Sync with successful MinHash check (acceptable difference). Normal set reconciliation follows.

sequenceDiagram
  A->>B: Sample <br/> (X, Y, Count, Fingerprint, Items)
  A->>B: EndRound
  Note over B: MinHash diff <br/> is acceptable
  Note over B: Fingerprint is different from local one
  B->>A: Fingerprint <br/> (X, Y, Count, Fingerprint)
  B->>A: EndRound
  Note over A: Range fingerprint differs <br/> Choose middle point m
  A->>B: Fingerprint <br/> (X, m, Count1, Fingerprint1)
  A->>B: Fingerprint <br/> (m, Y, Count2, Fingerprint2)
  A->>B: EndRound
  Note over A, B: ... more interactions ...
  B->>A: Done

Loading

Sync with requested MinHash check and matching fingerprint and count (equal sets). No further set reconciliation is necessary.

sequenceDiagram
  A->>B: Sample <br/> (X, Y, Count, Fingerprint, Items)
  A->>B: EndRound
  Note over B: Fingerprint matches
  B->>A: Done

Loading

Recent sync with MinHash check. After receiving the message of type Recent, side B acts as if it was the initiating side in the previous case.

sequenceDiagram
  Note over A: Send recently <br/> received items
  loop
    A->>B: ItemChunk <br/> (Items)
  end
  A->>B: Recent <br/> (Since)
  A->>B: EndRound
  Note over B: Send recently <br/> received items
  loop
    B->>A: ItemChunk <br/> (Items)
  end
  Note over B: The sample is taken <br/> after consuming <br/> the recent items from A
  B->>A: Sample <br/> (X, Y, Count, Fingerprint, Items)
  B->>A: EndRound
  Note over A: MinHash diff <br/> after consuming <br/> the recent items from B <br/> is acceptable
  A->>B: Fingerprint <br/> (X, Y, Count, Fingerprint)
  A->>B: EndRound
  Note over B: Range fingerprint differs <br/> Choose middle point m
  B->>A: Fingerprint <br/> (X, m, Count1, Fingerprint1)
  B->>A: Fingerprint <br/> (m, Y, Count2, Fingerprint2)
  B->>A: EndRound
  Note over A, B: ... more interactions ...
  A->>B: Done

Loading

Probe sequence. This is used to check how peers are different from this one by the multipeer reconciliation algorithm, and does not involve the actual sync.

sequenceDiagram
  A->>B: Probe <br> (X, Y, Fingerprint, SampleSize)
  A->>B: EndRound
  B->>A: Sample <br> (X, Y, Count, Fingerprint, Items)
  B->>A: Done

Loading

Possible improvements

The following are some improvements to be considered for the set reconciler. They may need a bit more thinking before being converted to issues.
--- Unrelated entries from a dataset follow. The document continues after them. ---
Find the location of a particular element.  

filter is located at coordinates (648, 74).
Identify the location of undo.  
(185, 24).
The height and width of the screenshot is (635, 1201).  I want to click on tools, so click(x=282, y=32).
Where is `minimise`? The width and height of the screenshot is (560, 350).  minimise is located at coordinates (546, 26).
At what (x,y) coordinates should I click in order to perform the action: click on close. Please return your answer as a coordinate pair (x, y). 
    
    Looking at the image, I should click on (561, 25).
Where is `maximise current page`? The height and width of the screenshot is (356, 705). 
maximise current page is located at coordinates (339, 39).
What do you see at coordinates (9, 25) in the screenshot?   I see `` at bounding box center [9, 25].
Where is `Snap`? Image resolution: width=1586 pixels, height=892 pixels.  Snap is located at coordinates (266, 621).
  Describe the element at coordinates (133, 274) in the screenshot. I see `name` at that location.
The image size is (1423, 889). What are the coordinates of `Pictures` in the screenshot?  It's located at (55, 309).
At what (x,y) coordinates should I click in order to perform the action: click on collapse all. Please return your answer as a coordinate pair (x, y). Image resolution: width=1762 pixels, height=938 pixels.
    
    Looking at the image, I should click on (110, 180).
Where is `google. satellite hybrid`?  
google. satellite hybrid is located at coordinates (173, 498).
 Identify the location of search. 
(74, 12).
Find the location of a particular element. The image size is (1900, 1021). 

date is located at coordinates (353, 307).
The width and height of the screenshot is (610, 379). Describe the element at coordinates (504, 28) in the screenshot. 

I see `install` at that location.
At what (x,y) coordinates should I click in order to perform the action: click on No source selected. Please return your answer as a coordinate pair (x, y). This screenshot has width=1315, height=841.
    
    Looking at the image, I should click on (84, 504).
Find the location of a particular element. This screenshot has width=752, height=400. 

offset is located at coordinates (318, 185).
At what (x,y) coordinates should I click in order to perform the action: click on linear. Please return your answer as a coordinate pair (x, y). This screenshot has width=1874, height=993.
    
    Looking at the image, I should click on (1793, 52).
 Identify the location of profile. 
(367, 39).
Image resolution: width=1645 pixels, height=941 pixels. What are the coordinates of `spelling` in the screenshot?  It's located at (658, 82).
Redundant ItemChunk messages

Another issue is ItemChunk messages. It would be much better to receive the items (keys) in a streamed manner and just propagate them to the respective handlers immediately.

Range checksums

Right now, the set reconciliation protocol uses 12-byte fingerprints all the time. It should be possible, though, to use smaller fingerprints, e.g. 4-byte (32-bit), and mitigate the possible collisions by using checksums. One approach could be: when a range for which fingerprint has been received turns out to be synced, its fingerprint is XORed together with other such synced ranges from the same round, and the resulting checksum is sent back as full 12 bytes at the end of a new round as a part of EndRound or Done message. The other peers checks which range fingerprints went unanswered (b/c they're already synchronized), calculates the full fingerprint on its side and compares it with the one received in EndRound / Done message. If there's a mismatch, the synced range fingerprints are sent again, this time with full fingerprints. An important part of fingerprints is the need to use the lower bits of each ID and not the higher bits which tend to be the same across smaller ranges at higher recursive subdivision depths.

Bloom filters for recent sync

The initial Recent message could carry a Bloom filter for recently received items instead of all the items themselves. The peer could then send back the items for which the filter check is negative, followed by the initial peer sending the items it has for the same time span that weren't received yet. While Bloom filters may have false positives, this is not critical for the sync priming mechanism as we don't need the sets to be exactly same after the recent sync; we just want to bring them closer to each other. That being said, a sufficient size of the Bloom filter needs to be chosen to minimize the number of missed elements.

FPTree Data Structure

FPTree (fingerprint tree) is data structure intended to facilitate synchronization of objects stored in an SQLite database, with hash-based IDs. It stores fingerprints (IDs XORed together) and item counts for ID ranges.

Tree structure

FPTree has the following properties:

FPTree is an in-memory structure that provides efficient item count and fingerprints for ID (item/key) ranges, trying to do its best to avoid doing database queries. The queries may be entirely avoided if ranges are aligned on the node boundaries.
FPTree is a binary trie (prefix tree), following the bits in the IDs starting from the highest one. The intent is to convert it to a proper radix tree instead, but that's not implemented yet.
FPTree relies on IDs being hashes and thus being uniformly distributed to ensure balancedness of the tree, instead of using a balancing mechanism such as red-black tree.
FPTree provides a range split mechanism (needed for pairwise sync) which tries to ensure that the ranges are aligned on node boundaries up to certain subdivision depth.
Full FPTree copy operation is O(1) in terms of time and memory. The copies are safe for concurrent use.
FPTree can also store the actual IDs without the use of an underlying table.
FPTrees can be "stacked" together. The FPTree-based OrderedSet implementation uses 2 FPTrees, one database-bound and another one fully in-memory. The in-memory FPTree is used to store fresh items received via the Recent sync mechanism.
FPTrees performs queries on ranges [x,y), supporting normal x < y ranges, as well as wraparound x > y ranges and full set range [x,x) (see Range representation).
Each FPTree node has corresponding bit prefix by which it can be reached.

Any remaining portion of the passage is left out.